(PROVIDED MATERIAL):
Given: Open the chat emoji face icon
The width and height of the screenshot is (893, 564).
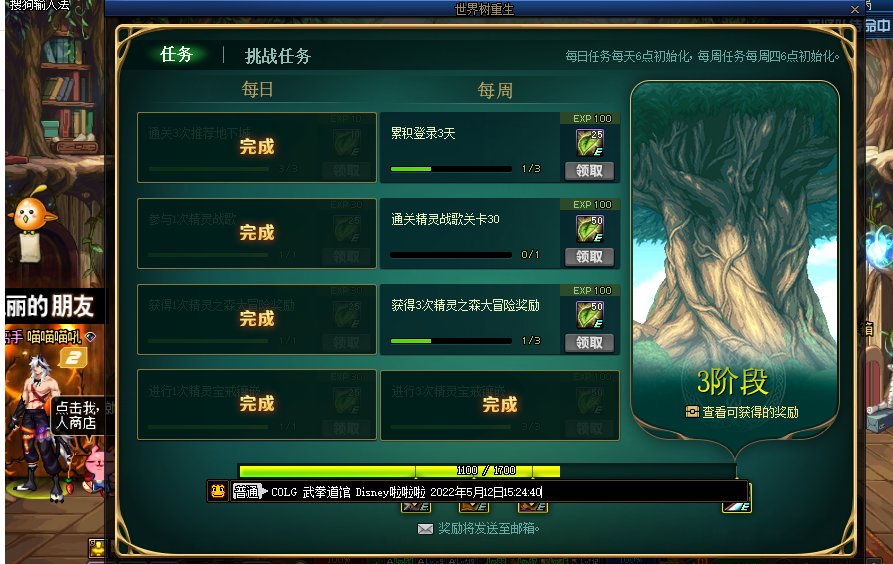Looking at the screenshot, I should pyautogui.click(x=218, y=491).
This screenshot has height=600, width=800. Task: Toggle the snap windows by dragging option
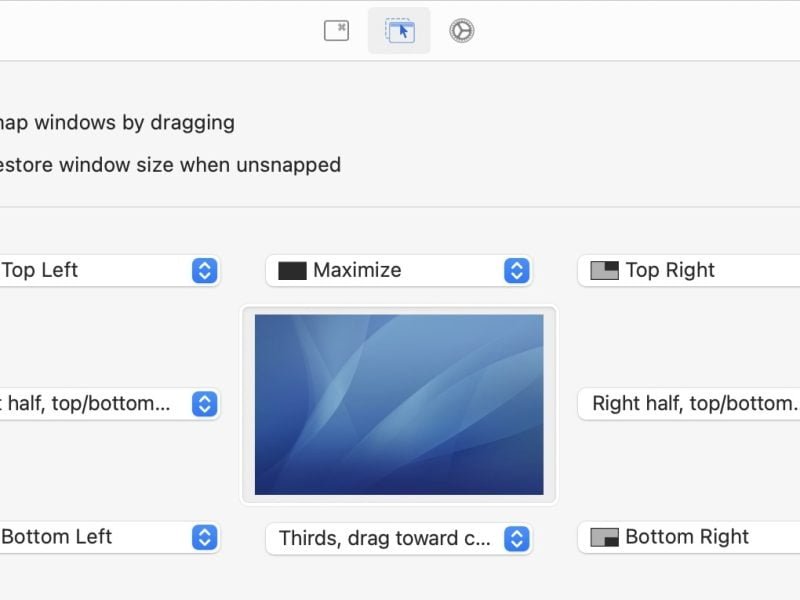tap(117, 123)
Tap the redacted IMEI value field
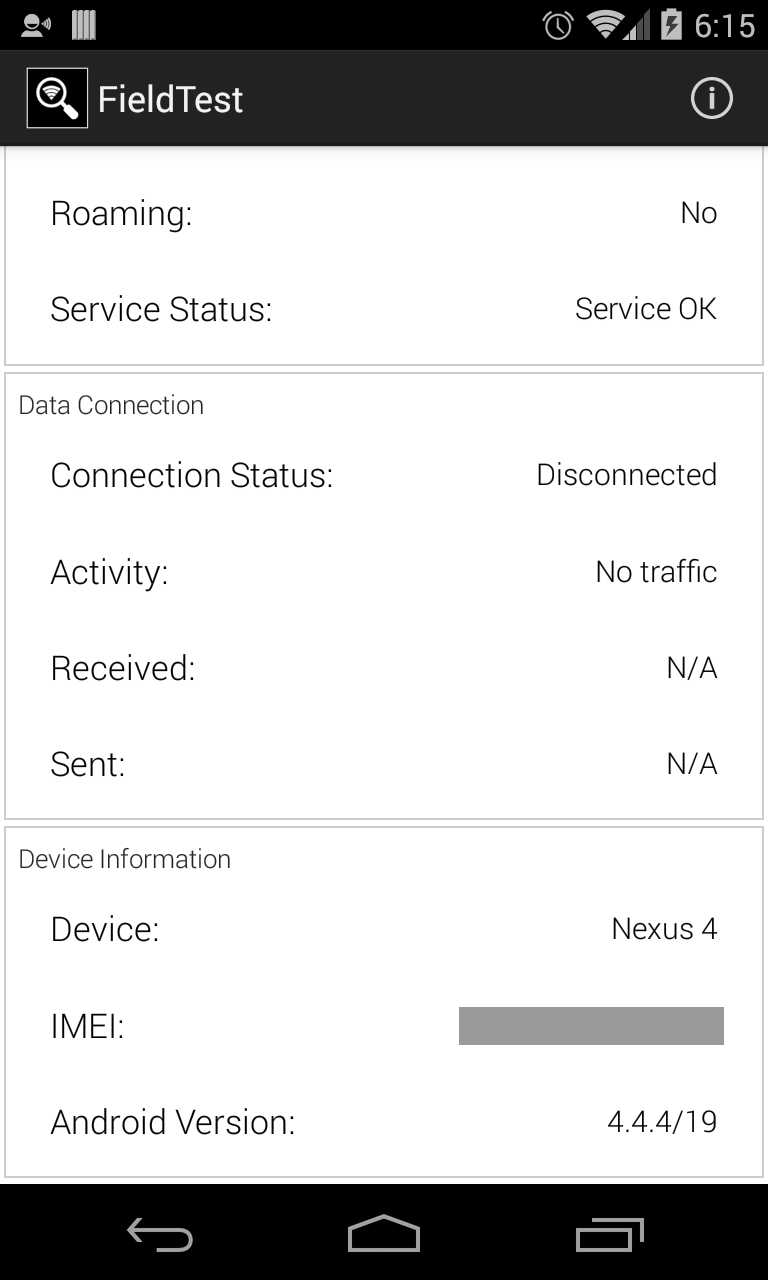This screenshot has width=768, height=1280. click(x=591, y=1026)
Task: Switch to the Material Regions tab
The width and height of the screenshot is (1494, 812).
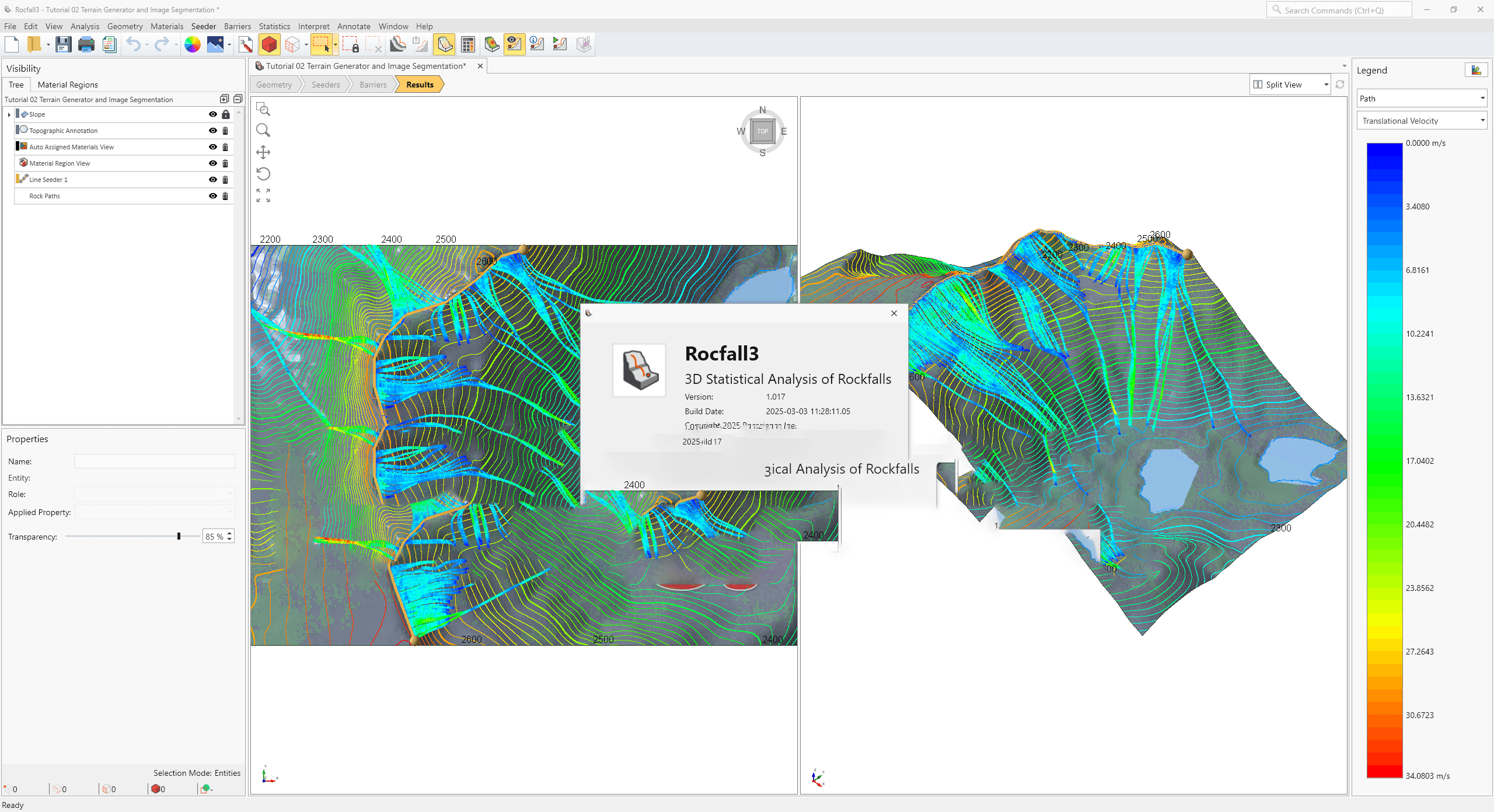Action: coord(68,85)
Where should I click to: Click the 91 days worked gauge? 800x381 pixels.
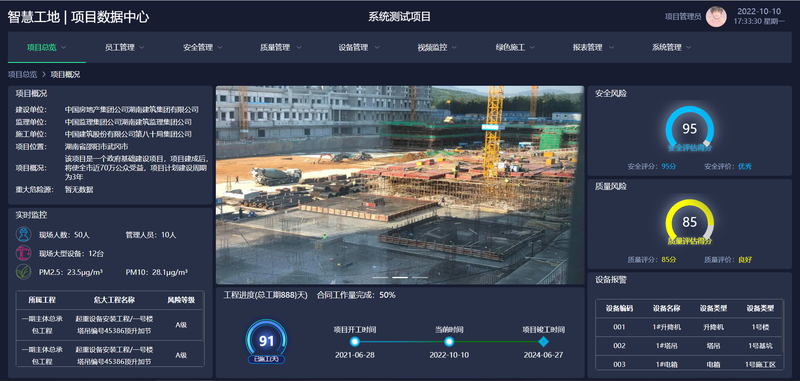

(TASK OBJECTIVE):
Copy the material word for word, starting at the line that contains "Tap the redacted IMEI value field" and continuing through the end of the material. Leave the pictures out.

(EXERCISE RESULT):
Tap the redacted IMEI value field
This screenshot has width=768, height=1280. click(x=591, y=1026)
Task: Switch to the Material Regions tab
The width and height of the screenshot is (1494, 812).
Action: coord(68,85)
Where should I click to: Click the 91 days worked gauge? 800x381 pixels.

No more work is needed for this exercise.